O general da reserva Paulo Sérgio Nogueira, ex-ministro da Defesa durante o governo Jair Bolsonaro (PL), foi o único entre os oito réus do chamado “Núcleo 1” a comparecer pessoalmente ao Supremo Tribunal Federal nesta terça-feira (2), para o início do julgamento que apura a tentativa de golpe de Estado após as eleições de 2022.
Com o braço imobilizado por conta de uma cirurgia recente, Nogueira chegou à Corte e limitou-se a uma breve declaração: “Confio na Justiça. Vou ficar quietinho aqui para ver o que vai acontecer.” A presença dos acusados no plenário não é obrigatória.

Bolsonaro e demais réus acompanham de casa
Os demais réus — entre eles o ex-presidente Jair Bolsonaro — optaram por não comparecer. Segundo seus representantes, todos acompanham a sessão de forma remota. A ausência coletiva evidencia o isolamento de Nogueira entre os investigados que ocupavam cargos estratégicos no alto escalão da República até o fim de 2022.
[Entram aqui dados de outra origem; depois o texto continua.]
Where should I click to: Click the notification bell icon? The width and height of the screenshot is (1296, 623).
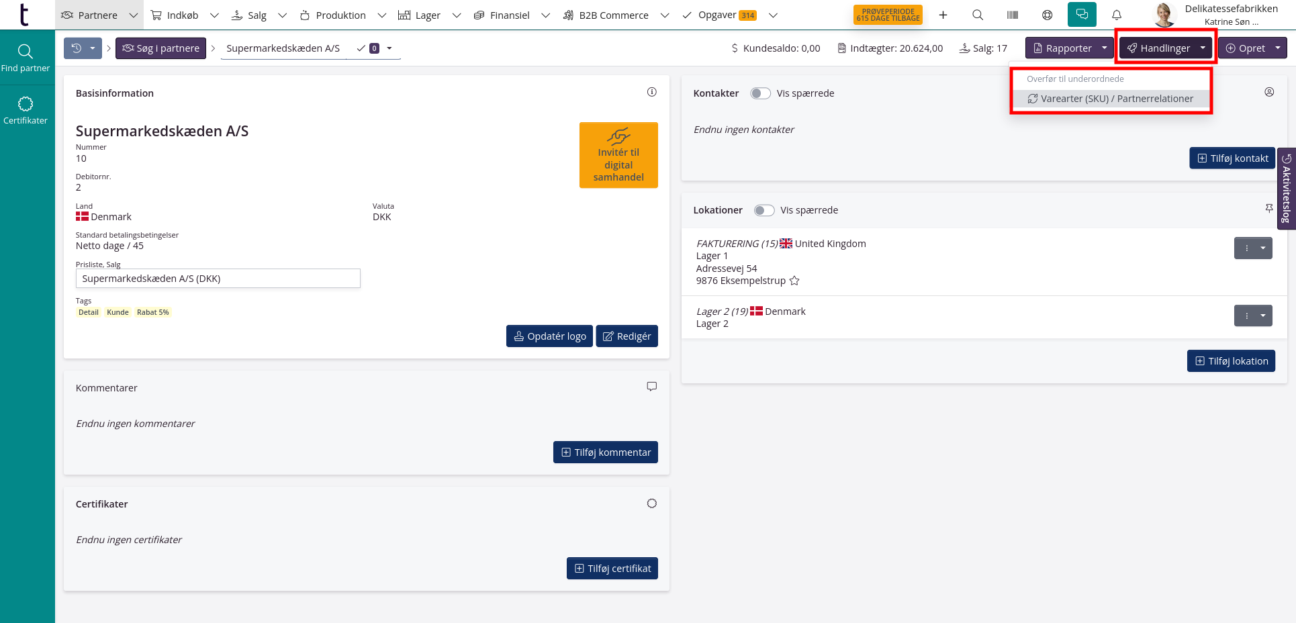1117,15
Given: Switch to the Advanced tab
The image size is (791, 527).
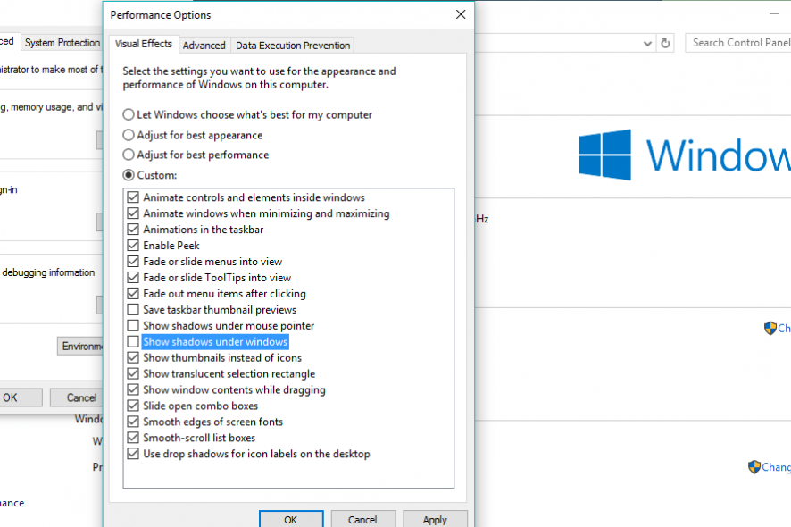Looking at the screenshot, I should 204,45.
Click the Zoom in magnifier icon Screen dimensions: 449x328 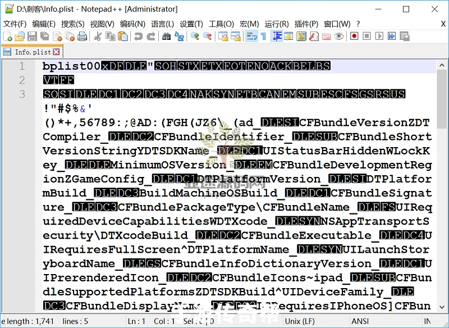195,37

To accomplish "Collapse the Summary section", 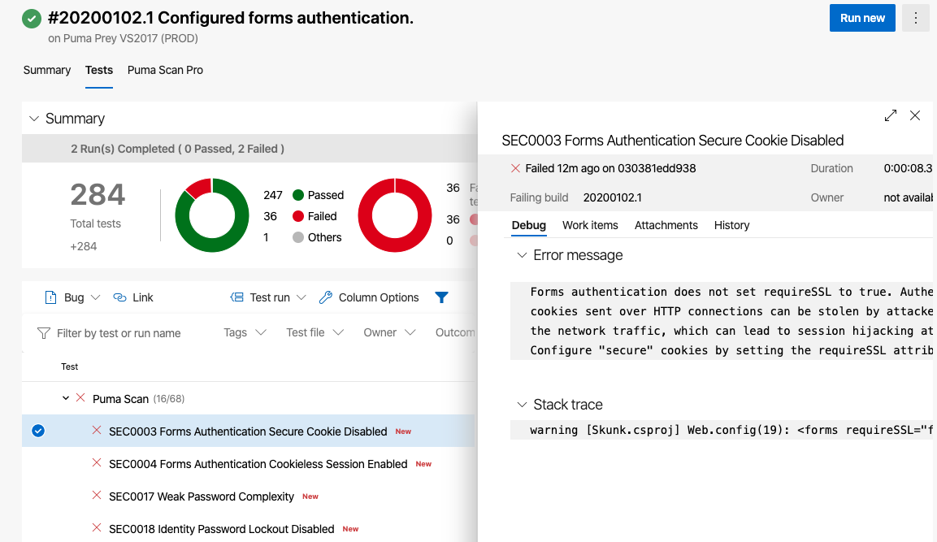I will coord(34,119).
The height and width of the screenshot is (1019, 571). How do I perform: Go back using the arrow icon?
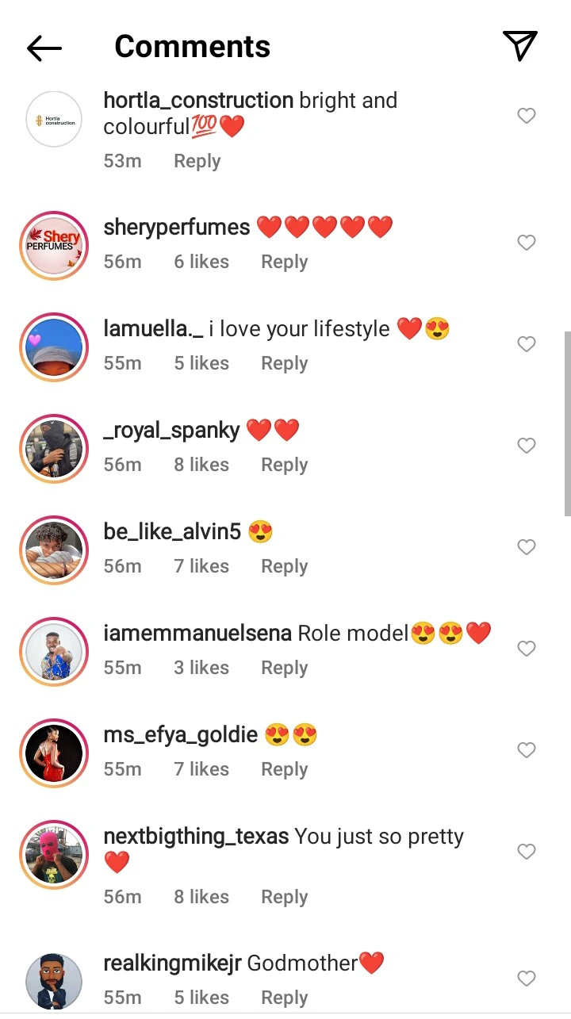click(44, 48)
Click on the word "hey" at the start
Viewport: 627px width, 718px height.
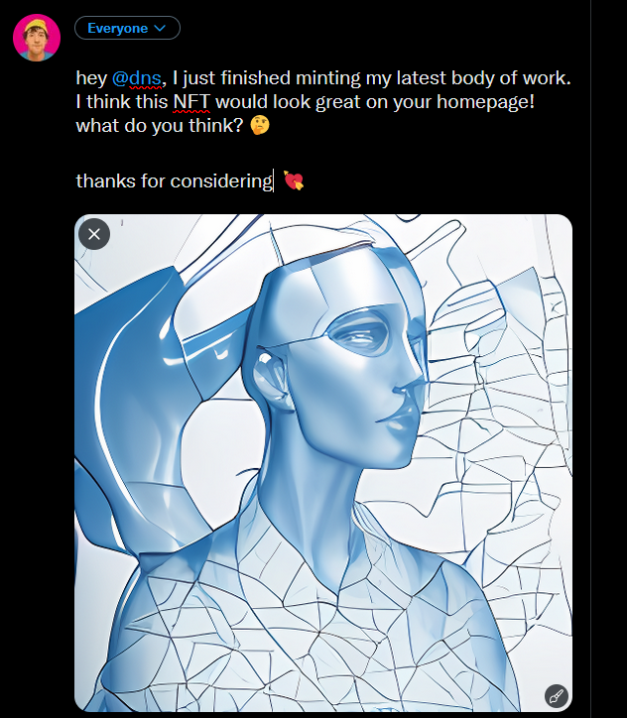(x=91, y=77)
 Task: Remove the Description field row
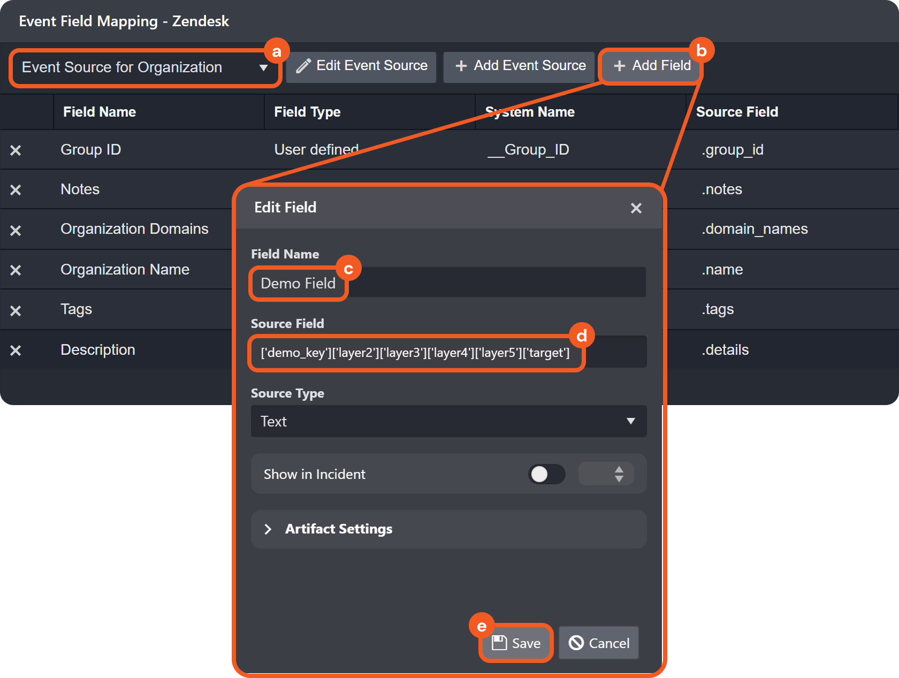pyautogui.click(x=16, y=351)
Julgamento será em cinco sessões
O caso é julgado pela Primeira Turma do STF, composta pelos ministros Alexandre de Moraes, Flávio Dino, Luiz Fux, Cármen Lúcia e Cristiano Zanin. O cronograma prevê que o julgamento se estenda ao longo de cinco sessões, com término previsto para 12 de setembro.
Essa é a primeira vez que o Supremo analisa formalmente o envolvimento de ex-integrantes do governo federal na tentativa de ruptura institucional ocorrida após as eleições presidenciais.